ESTRATTO DEL DOCUMENTO:
§

Allo scoppio della guerra tra l'Italia e l'Austria, già nei primi dieci giorni di essa, sono accaduti nei pressi di Caporetto fatti molto gravi. Il comando militare italiano fece fucilare 12 contadini sloveni. Ancora oggi non si conoscono le vere cause di quella strage. [Vedi S. Vilhar, Iz knjige AULA IV, ristampa del «Primorski dnevnih», Trieste, 1970, pag. 11.]
Il 29 novembre 1918, il generale Petitti di Roreto, all'atto stesso dell'occupazione della Venezia Giulia, emanò un'ordinanza in base alla quale «ogni atto contro gli interessi relativi alla nuova situazione militare e civile» e ogni oltraggio ai simboli e alle persone rappresentanti quegli interessi, veniva punito con la reclusione fino a 5 anni e con la pena pecuniaria fino a 5.000 lire; in casi più gravi la pena detentiva poteva essere aumentata sino a 8 anni di reclusione.
In base a tale ordinanza, pur così generica, vennero arrestati centinaia di contadini sloveni e croati per il solo fatto che non comprendevano la lingua italiana. Inoltre i reduci dell'esercito austro-ungarico che, ritornati alle loro case, si presentarono alle autorità militari, furono proclamati prigionieri di guerra e inviati in campi di concentramento. Con la firma del trattato di pace tacquero i cannoni, ma la triste odissea degli uomini di queste terre di confine continuò dalle trincee alle carceri e alla fuga.
L'amministrazione delle zone occupate spettò dapprima al governatore militare: dal luglio 1919 all'ottobre 1922 spettò invece al commissario civile. La sede era in ambedue i casi fissata a Trieste. Qui operava il tribunale militare. Le carceri triestine pullulavano di gente in attesa di giudizio. L'ondata degli arresti investì tutta la Regione. Furono particolarmente presi di mira gli intellettuali sloveni e croati. Era evidente l'intenzione di decapitare la comunità nazionale slovena e croata impedendo qualsiasi ripresa di quella vita pubblica e culturale che prima della guerra presentava in queste regioni una ricchezza considerevole in costante sviluppo. I motivi politico-nazionali di tale operato erano evidenti. È comunque diffusa l'opinione che le pene estremamente rigorose inflitte dal tribunale militare si debbano attribuire anche al fatto che il commissario civile Mosconi fosse nemico dichiarato del socialismo.
All'odissea di intere famiglie investite dal fronte, alle fughe dei reduci, agli arresti degli intellettuali si aggiunsero le deportazioni al confino. E non si era che ai primi mesi del 1919. Dalle carceri di Trieste i deportati venivano tradotti di carcere in carcere, verso Venezia, verso Verona, verso il loro destino in villaggi sperduti e lontani, la maggior parte in Sardegna, dove molti si ritrovarono affranti, arsi dalle febbri malariche.

§

IL TUO OBIETTIVO:
Indica, in base all'estratto del documento, fino a quanti anni di reclusione poteva arrivare la pena nei casi più gravi secondo l'ordinanza del 29 novembre 1918.

INFORMAZIONI FORNITE:
§

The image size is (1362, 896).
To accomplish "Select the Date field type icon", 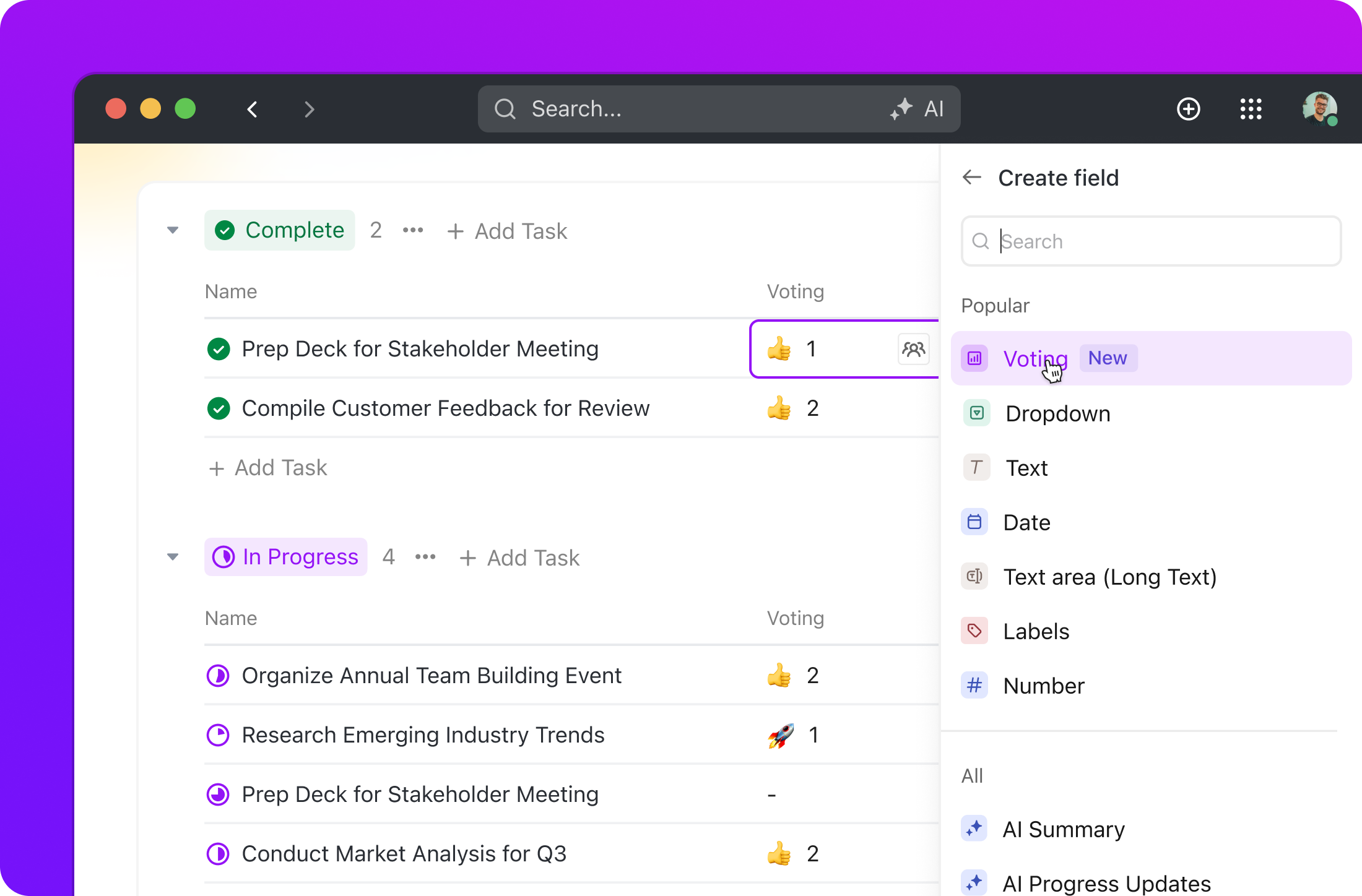I will (x=974, y=522).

§

RISULTATO CORRETTO:
Fino a 8 anni di reclusione.